Obviously, there's a bunch of other stuff to learn to do this sort of analysis, but those are the high level points that allow me to glance at the loop and say "yup, looks good, there's no benefit to further optimization work here."

15 Likes

Both of these functions appear to use SIMD movdqu and paddq according to Compiler Explorer. So why use the [Int](unsafeUninitializedCapacity:) initializer instead of the [Int](repeating:) initializer?

func add(_ a: [Int], _ b: [Int]) -> [Int] {
    precondition(a.count == b.count)
    var vec = [Int](repeating: 0, count: a.count)
    for i in 0..<a.count {
        vec[i] = a[i] &+ b[i]
    }
    return vec
}
func add(_ a: [Int], _ b: [Int]) -> [Int] {
    precondition(a.count == b.count)
    let vec = [Int](unsafeUninitializedCapacity: a.count) { buffer, initializedCount in
        for i in a.indices {
            buffer[i] = a[i] &+ b[i]
        }
        initializedCount = a.count
    }
    return vec
}

Both use SIMD operations to do the addition, but the (repeating: 0, count: a.count) version also calls memset to set the result vector to zero first, resulting in two passes over the destination buffer.

Memset is very fast, but this will cut your speed roughly in half some of the time.

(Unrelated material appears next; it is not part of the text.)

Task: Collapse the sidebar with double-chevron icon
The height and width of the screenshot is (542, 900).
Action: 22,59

Still better would be to change the API (or add a parallel API) to take an existing buffer to write the results into instead of creating a new array.

3 Likes

I couldn't resist doing a benchmark of the different methods discussed in this topic. Below is the code I used to run the benchmark along with the results. The benchmark does 5 iterations where each iteration adds two integer arrays and each array contains 40,000,000 elements. I had to crank up the array size to see any noticeable difference between the different methods. As expected, the [Int](unsafeUninitializedCapacity:) approach was faster than the other methods.

import Accelerate

// --- Benchmark function ---

func benchmark(operation: () -> ()) {
    let n = 5
    var totalTime = 0.0

    for _ in 1...n {

        let tic = Date.now
        operation()
        let toc = tic.timeIntervalSinceNow.magnitude

        totalTime += toc
    }

    let averageTime = totalTime / Double(n)

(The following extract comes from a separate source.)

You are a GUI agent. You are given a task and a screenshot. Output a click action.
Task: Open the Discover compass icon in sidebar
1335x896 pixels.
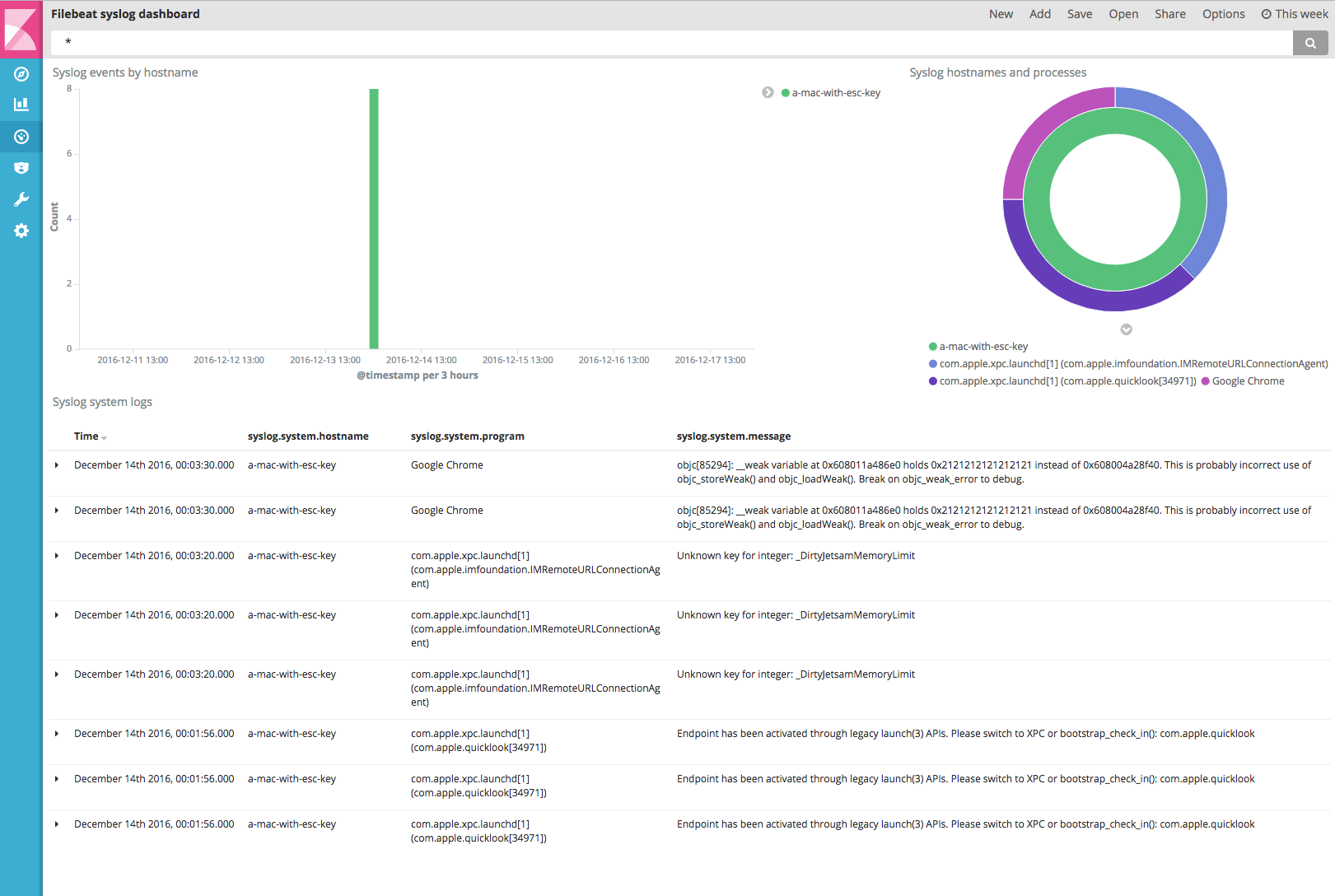click(x=21, y=73)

    print("Number of iterations     \(n)")
    print("Total time (seconds)     \(String(format: "%.8f", totalTime))")
    print("Average time (seconds)   \(String(format: "%.8f", averageTime))")
}

// --- Integer addition functions ---

func add(_ a: [Int], _ b: [Int]) -> [Int] {
    var vec = [Int](repeating: 0, count: a.count)
    for i in 0..<a.count {
        vec[i] = a[i] + b[i]
    }
    return vec
}

func addOverflow(_ a: [Int], _ b: [Int]) -> [Int] {
    precondition(a.count == b.count)
    var vec = [Int](repeating: 0, count: a.count)
    for i in 0..<a.count {
        vec[i] = a[i] &+ b[i]
    }
    return vec
}

func addDspVaddi(_ a: [Int], _ b: [Int]) -> [Int] {
    let x = a.map { Int32($0) }
    let y = b.map { Int32($0) }
    var z = [Int32](repeating: 0, count: x.count)
    vDSP_vaddi(x, 1, y, 1, &z, 1, vDSP_Length(x.count))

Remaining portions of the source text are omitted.